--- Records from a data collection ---
◇ ◇ ◇ ◇ ◇

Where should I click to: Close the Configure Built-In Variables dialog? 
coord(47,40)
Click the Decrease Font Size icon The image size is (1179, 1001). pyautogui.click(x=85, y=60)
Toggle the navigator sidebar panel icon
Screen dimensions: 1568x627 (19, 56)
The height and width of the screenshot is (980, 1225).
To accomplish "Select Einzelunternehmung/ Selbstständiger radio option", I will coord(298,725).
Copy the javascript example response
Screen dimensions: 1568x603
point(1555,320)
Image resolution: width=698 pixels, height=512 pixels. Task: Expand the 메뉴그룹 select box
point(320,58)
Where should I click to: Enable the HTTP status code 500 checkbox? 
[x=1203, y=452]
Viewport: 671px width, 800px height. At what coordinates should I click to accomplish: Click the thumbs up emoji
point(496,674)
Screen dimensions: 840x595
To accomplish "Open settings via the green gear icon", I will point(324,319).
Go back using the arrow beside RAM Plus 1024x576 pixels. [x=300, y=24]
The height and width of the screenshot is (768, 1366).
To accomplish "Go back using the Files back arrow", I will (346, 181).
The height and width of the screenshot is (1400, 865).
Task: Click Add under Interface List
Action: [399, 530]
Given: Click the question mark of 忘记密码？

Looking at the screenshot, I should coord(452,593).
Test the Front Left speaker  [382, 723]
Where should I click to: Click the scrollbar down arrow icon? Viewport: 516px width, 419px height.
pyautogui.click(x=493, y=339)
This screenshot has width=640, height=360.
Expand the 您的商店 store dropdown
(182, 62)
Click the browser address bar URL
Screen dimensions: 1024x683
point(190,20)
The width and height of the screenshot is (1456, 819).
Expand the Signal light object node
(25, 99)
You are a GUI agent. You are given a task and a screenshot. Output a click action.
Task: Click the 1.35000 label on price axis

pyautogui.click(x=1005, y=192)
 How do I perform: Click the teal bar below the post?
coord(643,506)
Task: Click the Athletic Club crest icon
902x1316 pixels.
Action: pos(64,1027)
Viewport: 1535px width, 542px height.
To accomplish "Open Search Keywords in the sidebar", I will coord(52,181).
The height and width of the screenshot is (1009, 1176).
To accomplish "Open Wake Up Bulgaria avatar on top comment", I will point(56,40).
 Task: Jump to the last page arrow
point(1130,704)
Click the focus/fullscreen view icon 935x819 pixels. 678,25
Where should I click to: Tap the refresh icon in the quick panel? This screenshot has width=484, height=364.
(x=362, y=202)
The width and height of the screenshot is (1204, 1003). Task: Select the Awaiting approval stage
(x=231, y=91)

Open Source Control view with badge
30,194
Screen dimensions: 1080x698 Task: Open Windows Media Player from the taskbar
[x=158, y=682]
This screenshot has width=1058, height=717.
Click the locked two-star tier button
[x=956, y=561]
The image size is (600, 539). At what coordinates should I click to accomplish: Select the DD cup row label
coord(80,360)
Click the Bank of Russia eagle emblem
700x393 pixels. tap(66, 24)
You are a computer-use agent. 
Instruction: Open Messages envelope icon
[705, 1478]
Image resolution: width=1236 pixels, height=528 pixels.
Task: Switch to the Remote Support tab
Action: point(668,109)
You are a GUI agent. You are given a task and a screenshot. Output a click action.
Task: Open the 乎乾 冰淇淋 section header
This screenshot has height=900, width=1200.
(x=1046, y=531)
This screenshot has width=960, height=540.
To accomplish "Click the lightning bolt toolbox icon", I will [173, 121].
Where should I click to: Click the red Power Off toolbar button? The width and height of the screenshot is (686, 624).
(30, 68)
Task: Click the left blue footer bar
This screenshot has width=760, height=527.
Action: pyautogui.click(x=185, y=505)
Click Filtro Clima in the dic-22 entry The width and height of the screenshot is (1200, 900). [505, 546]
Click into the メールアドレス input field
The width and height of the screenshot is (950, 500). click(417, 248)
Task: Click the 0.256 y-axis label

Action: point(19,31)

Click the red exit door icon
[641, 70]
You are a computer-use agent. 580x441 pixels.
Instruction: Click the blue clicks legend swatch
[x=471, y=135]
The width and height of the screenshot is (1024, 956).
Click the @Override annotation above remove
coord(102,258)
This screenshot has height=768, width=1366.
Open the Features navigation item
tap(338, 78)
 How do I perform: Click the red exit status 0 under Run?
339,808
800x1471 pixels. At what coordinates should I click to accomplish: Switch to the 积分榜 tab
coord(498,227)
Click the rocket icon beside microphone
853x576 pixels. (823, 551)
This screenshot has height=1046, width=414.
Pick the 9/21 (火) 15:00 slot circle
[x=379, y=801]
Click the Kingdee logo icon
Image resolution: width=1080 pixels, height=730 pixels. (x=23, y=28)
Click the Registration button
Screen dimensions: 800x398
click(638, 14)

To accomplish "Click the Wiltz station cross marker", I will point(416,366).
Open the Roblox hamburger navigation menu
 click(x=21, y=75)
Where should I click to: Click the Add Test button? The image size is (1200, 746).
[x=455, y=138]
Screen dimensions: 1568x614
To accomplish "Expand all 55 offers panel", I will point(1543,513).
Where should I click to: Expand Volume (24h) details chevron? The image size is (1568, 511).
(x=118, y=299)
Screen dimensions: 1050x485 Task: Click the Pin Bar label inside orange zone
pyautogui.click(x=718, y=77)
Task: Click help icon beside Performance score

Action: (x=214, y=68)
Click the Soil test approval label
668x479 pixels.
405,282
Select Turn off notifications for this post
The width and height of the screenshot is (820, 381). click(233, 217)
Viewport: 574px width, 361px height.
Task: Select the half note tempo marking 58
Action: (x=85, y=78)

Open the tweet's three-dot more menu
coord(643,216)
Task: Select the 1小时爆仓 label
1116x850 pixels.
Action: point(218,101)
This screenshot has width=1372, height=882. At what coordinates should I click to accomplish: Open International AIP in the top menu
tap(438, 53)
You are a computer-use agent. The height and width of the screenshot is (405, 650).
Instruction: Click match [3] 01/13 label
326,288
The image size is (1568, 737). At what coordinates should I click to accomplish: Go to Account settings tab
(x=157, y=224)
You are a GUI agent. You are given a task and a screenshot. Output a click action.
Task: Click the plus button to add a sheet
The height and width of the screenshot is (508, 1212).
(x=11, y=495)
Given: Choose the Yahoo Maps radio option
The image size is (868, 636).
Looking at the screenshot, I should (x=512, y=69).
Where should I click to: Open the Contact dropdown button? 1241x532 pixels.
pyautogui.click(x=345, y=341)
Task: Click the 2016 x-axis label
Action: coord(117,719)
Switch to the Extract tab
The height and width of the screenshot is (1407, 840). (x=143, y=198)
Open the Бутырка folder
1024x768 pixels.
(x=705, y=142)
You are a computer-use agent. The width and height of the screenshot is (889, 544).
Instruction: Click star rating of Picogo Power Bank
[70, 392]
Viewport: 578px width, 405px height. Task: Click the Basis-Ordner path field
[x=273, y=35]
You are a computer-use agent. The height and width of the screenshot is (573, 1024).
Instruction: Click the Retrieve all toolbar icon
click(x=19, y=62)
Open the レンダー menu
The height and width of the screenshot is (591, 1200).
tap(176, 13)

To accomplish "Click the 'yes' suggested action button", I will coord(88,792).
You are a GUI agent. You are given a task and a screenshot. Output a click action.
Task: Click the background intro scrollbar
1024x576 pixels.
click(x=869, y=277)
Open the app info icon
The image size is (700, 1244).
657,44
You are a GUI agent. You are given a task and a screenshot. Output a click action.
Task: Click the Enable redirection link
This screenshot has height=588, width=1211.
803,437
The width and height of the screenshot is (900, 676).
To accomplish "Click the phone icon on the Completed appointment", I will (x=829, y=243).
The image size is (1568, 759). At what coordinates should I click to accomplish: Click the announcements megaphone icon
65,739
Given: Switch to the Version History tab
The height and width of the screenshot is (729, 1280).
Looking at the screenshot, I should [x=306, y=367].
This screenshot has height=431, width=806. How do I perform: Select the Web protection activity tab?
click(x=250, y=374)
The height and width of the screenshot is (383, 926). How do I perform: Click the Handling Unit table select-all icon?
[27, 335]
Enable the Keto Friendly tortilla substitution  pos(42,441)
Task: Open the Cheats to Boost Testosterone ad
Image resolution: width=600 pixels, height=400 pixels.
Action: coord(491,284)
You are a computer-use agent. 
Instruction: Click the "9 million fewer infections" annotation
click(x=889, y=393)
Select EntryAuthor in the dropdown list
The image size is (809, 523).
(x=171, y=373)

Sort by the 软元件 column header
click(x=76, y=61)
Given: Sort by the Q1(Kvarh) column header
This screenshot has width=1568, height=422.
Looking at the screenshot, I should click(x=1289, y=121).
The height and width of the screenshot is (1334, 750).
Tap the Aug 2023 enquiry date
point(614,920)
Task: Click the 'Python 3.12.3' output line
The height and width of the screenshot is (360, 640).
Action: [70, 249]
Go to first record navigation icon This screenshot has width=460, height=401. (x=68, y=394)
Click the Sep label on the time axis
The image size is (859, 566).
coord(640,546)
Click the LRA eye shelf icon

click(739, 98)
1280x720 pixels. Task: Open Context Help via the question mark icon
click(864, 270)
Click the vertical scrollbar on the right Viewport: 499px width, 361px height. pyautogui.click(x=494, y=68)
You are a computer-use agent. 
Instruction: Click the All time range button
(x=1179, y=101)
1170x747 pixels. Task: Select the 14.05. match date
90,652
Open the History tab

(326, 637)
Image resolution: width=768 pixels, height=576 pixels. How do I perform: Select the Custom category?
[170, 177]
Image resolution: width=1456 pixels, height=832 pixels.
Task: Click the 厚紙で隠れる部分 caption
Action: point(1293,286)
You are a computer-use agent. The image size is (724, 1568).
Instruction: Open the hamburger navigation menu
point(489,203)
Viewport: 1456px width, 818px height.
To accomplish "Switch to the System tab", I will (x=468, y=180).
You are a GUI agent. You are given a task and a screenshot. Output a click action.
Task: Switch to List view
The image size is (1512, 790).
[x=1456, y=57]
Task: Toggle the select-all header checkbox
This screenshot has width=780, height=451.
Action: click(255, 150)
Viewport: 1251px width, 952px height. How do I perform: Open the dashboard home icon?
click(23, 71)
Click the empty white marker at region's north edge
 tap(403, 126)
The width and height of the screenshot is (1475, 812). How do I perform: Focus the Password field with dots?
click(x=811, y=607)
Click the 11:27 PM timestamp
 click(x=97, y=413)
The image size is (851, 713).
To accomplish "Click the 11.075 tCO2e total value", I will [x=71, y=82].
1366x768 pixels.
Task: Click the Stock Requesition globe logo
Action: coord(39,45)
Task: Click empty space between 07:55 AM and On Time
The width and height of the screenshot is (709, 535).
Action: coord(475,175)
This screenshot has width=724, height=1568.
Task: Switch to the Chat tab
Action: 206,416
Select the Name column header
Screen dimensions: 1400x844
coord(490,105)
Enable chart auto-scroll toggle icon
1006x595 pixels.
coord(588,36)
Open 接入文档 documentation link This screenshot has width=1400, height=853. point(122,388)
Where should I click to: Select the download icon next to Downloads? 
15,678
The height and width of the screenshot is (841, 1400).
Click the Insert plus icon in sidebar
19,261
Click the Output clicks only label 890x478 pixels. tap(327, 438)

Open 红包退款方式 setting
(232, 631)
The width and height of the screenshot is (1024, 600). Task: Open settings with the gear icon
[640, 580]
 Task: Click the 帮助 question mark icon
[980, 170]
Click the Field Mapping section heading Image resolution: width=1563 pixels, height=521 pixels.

◇ ◇ ◇ ◇ ◇

--- PROBLEM DESCRIPTION ---
Return from the data every line that holds "link".

--- ANSWER TO THE PROBLEM ---
Task: Click the Enable redirection link
Open 接入文档 documentation link This screenshot has width=1400, height=853. point(122,388)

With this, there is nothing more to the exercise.